#### [About this exercise]
Output only the lines below from the one containing "Viewport: 959px width, 517px" to the one containing "You are a computer-use agent. Viewport: 970px", exactly as written, both ends kept.

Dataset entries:
>>>
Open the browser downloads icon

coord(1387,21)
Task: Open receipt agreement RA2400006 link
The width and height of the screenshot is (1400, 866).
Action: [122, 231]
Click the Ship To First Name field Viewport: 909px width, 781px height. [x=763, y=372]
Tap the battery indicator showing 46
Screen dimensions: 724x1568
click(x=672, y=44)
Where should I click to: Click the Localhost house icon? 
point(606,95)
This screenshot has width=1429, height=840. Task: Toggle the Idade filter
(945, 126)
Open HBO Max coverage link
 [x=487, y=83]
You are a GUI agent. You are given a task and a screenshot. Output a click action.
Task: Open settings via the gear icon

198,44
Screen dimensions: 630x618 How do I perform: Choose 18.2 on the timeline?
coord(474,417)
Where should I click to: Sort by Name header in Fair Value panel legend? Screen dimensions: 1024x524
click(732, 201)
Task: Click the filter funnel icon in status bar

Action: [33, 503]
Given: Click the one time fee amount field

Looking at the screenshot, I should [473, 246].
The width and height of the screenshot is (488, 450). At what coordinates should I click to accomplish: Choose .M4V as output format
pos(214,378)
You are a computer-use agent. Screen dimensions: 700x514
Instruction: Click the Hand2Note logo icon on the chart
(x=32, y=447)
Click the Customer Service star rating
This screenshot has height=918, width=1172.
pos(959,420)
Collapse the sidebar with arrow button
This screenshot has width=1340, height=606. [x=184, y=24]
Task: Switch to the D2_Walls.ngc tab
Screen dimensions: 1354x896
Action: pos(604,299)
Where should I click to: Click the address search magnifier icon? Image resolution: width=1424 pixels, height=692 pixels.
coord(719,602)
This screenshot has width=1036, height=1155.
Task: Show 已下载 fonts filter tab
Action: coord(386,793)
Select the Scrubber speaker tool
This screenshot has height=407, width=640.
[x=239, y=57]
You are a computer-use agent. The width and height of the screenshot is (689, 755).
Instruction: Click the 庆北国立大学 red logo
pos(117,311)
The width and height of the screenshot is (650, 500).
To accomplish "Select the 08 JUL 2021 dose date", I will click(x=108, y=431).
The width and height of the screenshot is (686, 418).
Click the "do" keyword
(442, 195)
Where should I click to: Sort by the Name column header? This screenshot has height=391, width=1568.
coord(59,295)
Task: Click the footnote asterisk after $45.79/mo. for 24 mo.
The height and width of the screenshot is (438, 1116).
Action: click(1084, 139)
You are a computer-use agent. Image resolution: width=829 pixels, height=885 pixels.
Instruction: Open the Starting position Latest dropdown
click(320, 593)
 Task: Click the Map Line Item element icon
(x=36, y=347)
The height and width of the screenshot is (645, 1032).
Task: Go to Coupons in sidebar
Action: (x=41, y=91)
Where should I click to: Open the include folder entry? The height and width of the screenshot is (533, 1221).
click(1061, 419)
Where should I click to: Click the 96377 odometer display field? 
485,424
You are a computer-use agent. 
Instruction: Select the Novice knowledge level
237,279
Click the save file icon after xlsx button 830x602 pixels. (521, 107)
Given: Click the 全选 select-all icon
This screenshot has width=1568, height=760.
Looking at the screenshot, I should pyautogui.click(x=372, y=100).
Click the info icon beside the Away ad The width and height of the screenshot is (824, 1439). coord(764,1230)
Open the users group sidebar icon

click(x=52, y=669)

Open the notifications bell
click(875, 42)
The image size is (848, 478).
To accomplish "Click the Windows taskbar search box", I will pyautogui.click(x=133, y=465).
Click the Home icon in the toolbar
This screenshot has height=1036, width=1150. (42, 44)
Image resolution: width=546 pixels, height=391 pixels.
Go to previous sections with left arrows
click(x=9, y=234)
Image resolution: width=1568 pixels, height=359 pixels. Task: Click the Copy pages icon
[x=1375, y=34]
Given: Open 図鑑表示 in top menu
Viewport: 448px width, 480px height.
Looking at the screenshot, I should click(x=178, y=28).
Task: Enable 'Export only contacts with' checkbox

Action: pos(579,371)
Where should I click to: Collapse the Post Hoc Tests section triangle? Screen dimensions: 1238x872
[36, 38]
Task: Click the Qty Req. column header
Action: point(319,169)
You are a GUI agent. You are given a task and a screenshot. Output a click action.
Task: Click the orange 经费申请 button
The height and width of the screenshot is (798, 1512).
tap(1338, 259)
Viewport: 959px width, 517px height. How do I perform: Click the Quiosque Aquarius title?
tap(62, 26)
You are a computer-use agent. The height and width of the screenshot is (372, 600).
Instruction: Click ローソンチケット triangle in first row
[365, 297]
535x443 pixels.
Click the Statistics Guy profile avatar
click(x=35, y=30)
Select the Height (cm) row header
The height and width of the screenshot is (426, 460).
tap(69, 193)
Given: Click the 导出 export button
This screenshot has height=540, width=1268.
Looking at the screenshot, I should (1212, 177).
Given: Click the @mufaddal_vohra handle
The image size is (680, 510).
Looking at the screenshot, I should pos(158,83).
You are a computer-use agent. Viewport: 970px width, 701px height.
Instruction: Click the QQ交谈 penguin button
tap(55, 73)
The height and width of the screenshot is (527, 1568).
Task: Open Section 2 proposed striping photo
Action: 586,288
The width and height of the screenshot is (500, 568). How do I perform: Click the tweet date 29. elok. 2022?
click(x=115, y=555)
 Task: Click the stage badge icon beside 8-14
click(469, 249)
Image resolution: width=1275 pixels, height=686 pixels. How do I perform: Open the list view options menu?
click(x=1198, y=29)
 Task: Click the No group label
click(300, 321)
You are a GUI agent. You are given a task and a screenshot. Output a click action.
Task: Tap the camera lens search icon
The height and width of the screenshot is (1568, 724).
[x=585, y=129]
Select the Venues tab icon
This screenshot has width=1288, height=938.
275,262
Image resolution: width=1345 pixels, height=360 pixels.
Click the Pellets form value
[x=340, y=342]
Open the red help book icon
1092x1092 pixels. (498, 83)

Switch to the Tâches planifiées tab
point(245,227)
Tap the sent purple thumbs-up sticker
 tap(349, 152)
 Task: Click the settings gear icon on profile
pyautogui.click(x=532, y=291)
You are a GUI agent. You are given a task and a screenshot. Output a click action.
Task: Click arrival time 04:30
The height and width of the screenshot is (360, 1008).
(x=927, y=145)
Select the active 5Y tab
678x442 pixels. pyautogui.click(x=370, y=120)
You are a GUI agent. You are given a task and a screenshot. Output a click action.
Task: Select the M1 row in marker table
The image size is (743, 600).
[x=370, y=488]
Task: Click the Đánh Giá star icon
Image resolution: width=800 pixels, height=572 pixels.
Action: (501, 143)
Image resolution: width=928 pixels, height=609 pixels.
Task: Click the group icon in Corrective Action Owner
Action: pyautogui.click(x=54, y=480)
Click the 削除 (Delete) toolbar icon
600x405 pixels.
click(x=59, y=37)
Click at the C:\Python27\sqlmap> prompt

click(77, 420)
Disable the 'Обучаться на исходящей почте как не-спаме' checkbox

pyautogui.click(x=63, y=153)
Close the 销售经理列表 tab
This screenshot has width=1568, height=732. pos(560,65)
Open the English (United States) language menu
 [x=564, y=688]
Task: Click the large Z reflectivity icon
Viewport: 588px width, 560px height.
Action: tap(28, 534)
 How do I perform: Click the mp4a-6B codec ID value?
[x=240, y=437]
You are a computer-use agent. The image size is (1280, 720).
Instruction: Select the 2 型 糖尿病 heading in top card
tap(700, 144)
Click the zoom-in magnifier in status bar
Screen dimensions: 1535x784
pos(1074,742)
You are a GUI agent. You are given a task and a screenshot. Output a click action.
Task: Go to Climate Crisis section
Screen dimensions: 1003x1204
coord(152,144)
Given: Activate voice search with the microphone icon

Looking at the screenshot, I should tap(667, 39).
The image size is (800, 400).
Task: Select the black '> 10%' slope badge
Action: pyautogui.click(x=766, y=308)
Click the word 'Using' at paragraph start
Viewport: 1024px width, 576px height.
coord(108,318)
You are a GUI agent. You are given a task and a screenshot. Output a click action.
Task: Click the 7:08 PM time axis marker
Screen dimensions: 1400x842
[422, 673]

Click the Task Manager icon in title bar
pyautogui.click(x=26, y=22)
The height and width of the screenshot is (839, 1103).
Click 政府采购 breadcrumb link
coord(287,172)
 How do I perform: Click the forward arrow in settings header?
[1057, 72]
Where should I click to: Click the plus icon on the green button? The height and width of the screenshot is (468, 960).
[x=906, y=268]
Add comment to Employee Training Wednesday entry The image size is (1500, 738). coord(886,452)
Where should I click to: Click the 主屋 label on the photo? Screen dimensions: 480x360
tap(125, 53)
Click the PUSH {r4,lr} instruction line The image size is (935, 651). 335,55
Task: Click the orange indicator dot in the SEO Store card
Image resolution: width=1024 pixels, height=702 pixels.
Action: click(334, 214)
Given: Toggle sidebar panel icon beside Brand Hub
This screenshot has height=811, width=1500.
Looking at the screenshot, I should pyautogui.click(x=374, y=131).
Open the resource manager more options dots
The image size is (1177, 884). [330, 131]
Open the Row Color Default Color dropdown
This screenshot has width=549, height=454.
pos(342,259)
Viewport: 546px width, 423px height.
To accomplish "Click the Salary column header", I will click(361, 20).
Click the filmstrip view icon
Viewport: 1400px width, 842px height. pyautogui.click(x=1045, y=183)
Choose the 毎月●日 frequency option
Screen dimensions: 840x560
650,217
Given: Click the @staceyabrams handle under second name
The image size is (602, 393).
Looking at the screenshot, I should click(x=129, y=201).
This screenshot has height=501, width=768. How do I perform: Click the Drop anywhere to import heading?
<<<
#### [Result of this exercise]
Viewport: 959px width, 517px height. How do I perform: Click the Quiosque Aquarius title?
tap(62, 26)
You are a computer-use agent. The height and width of the screenshot is (372, 600).
Instruction: Click ローソンチケット triangle in first row
[365, 297]
535x443 pixels.
Click the Statistics Guy profile avatar
click(x=35, y=30)
Select the Height (cm) row header
The height and width of the screenshot is (426, 460).
tap(69, 193)
Given: Click the 导出 export button
This screenshot has height=540, width=1268.
Looking at the screenshot, I should (1212, 177).
Given: Click the @mufaddal_vohra handle
The image size is (680, 510).
Looking at the screenshot, I should pos(158,83).
You are a computer-use agent. Viewport: 970px width, 701px height.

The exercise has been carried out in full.